[DOCUMENT SEGMENT Boundary: Start]

American Eve: Evelyn Nesbit, Stanford White, the Birth of the "it" Girl and the Crime of the Century, by Paula Uruburu
American Eve: Evelyn Nesbit, Stanford White, the Birth of the "It" Girl and the Crime of the Century by Paula UruburuMy rating: 1 of 5 stars
This book put me off reading for over a year. And I'm someone who carries around books in her purse (sometimes more than one). I marked pages as I went along, thinking I'd write a scathing yet in-depth review as soon as I finished, but by the time I did the very sight of it made me sick.
It's a shame, because the subject matter is fascinating, and it seems that Uruburu accessed a lot of information. However, that information was put together extremely poorly. From insane sentence structure to repetitive, narrow-minded taglines for certain characters to bizarre and hypocritical "points," it's a frustrating slog. I wanted to know the rest of the story as I went, but I was practically spitting on the book every time I picked it up. I'd pick out passages to read aloud to others, exclaiming, "and that entire passage is one sentence!" or, "in whose mind could this make sense?" Obviously I don't have the book anywhere near me to offer page numbers for examples, but try opening it at random.

[DOCUMENT SEGMENT Boundary: End]

**WORK ORDER 1:**
List the faults the review names in how the book's information was put together.
**WORK ORDER 2:**
According to the review, why does the reviewer not give page numbers for the examples of poor writing?
**WORK ORDER 3:**
Pick up the review and continue it after its final sentence.
The data below comes from a separate source unrelated to the review.

[INFORMATION SUPPLIED Boundary: Start]

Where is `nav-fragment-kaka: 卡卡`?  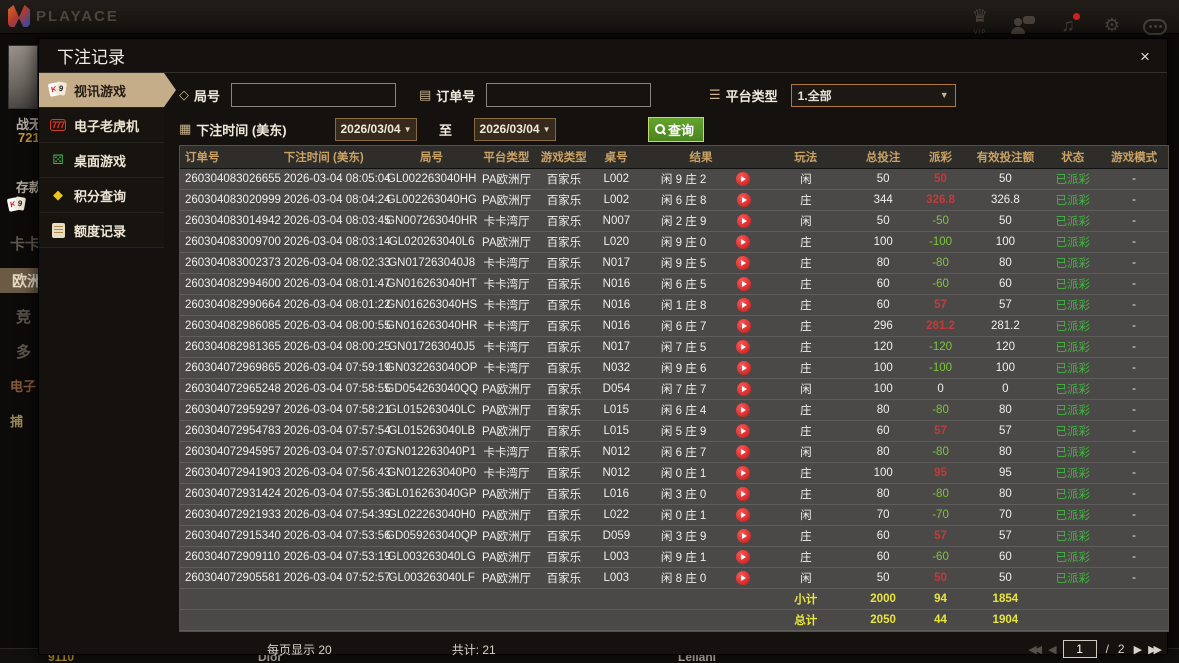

[INFORMATION SUPPLIED Boundary: End]

**EXERCISE RESULT 1:**
- Insane sentence structure
- Repetitive, narrow-minded taglines for certain characters
- Bizarre and hypocritical "points"

**EXERCISE RESULT 2:**
The reviewer does not have the book anywhere near to look them up. Instead, the review suggests opening the book at random to find examples.

**EXERCISE RESULT 3:**
One truly irritating aspect that poked me again and again like a giant tack was that Uruburu claims this book comes from a feminist angle, but she paints ridiculously unfeminist caricatures of the women here. And I'm not even a feminist! Evelyn Nesbit is somehow a perpetual child to be sympathized with and clucked over, even though in that period, many women her age (for most of the book) would be self-sufficient and/or married. Her mother is always depicted as an overbearing, manipulative, interfering master who is peddling her "child." This so-called child was hardly a child for most of what went on. If she was manipulated or Svengali-ed into doing things she didn't want, she was a fool, not a victim. I think perhaps apart from marriage to her Jekyll & Hyde husband, Evelyn didn't get into anything she wasn't choosing for herself.
I thought this was going to be a fantastic book. I love the era, love true crime, love history. The plain facts are interesting, and of course the book contains them. So much information! You can tell the time and effort it took to amass all this research. I feel that Uruburu was genuinely enraptured with the history. But what has been done with all the raw material is a tragedy. I blame the editors as much as the author, because they should have been ashamed to let the incredible potential here get formed into and published as this revolting mess.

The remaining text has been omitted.